Zu allem Überfluss trat nun Condorcets wissenschaftliche Nemesis auf den Plan, JeanCharles de Borda (1733–1799), ebenfalls ein eminenter Mathematiker und Astronom, ebenfalls Mitglied der Académie des Sciences und zusätzlich noch Mann der Tat: Seeoffizier, Forscher, Teilnehmer am amerikanischen Befreiungskrieg, Erfinder von Navigationsgeräten, auf dem rauen Atlantik mehr zu Hause als in den Salons.

Borda sagte: Jede Wahl, die sich aufs Ankreuzen des Erstgereihten beschränkt, ist eine halbe Sache. Wir können dabei nicht mitteilen, was wir von den anderen Kandidaten halten. Daher sollten Wähler auf ihren Stimmzetteln alle Kandidaten reihen. Der Erstgereihte kriegt einen Punkt, der Nächste zwei, der dritte drei . . . Für jeden Kandidaten zählt man dann die Punkte zusammen. Wer die wenigsten Punkte hat, ist Borda-Sieger und gewinnt die Wahl.

Zugegeben, das Verfahren ist komplizierter,als die Kreuzchen auf den Stimmbögen zu zählen. Man denkt mit Bangen daran, wie unsere Wahlbehörde damit zurechtkäme. Aber die Methode kommt oft zum Einsatz, wenn Jurys abstimmen – etwa beim Eurovisionssongcontest.

Bordas Verfahren liefert eine Entscheidung auch dann, wenn es einen Condorcet-Zyklus gibt.
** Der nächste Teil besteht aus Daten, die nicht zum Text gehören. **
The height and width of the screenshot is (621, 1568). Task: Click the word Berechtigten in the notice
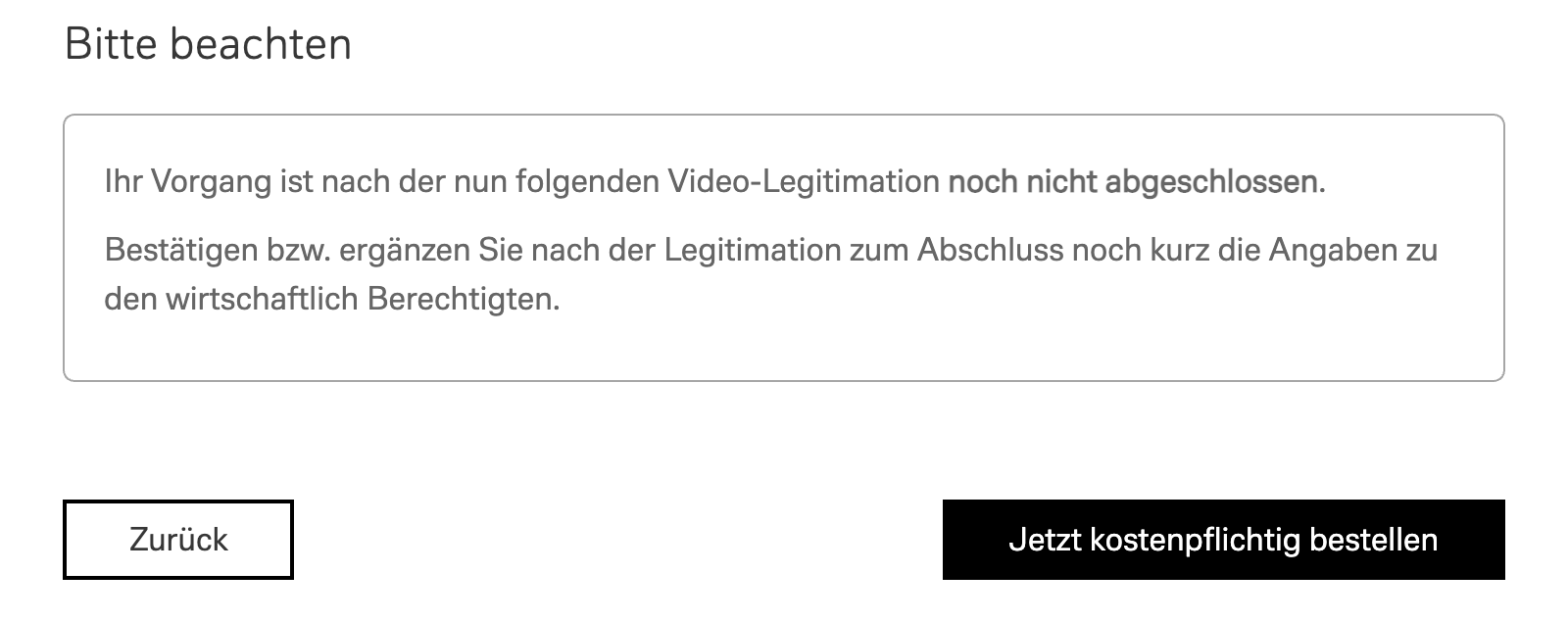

Allerdings: Wenn es keinen Zyklus gibt, sondern einen klaren Condorcet-Sieger, so muss der nicht der Borda-Sieger sein. In obigem Beispiel ist er es, aber das gilt nicht immer. Außerdem verlockt das Verfahren, unfair zu wählen – etwa indem man einen Kandidaten, der dem eigenen gefährlich werden könnte, ganz ans Ende des Stimmzettels reiht. Als man Borda darauf aufmerksam machte, nickte er und meinte, sein Verfahren sei eben für anständige Menschen gedacht.

Auch heute noch dominieren die beiden Schulen von Borda und Condorcet das inzwischen gewaltig gewachsene Gebiet der Wahlarithmetik mit seinen Dutzenden von intensiv diskutierten Verfahren. Eine Pattstellung zwischen den alten Rivalen! Immerhin, Borda hatte die Genugtuung, dass die Académie des Sciences sein Verfahren für die Zuwahl ihrer Mitglieder übernahm. Allerdings änderte sich das im Jahr 1801. Da wurde Napoleon Bonaparte Präsident der Akademie, und der hatte naturgemäß seine eigenen Ideen über den richtigen Wahlmodus.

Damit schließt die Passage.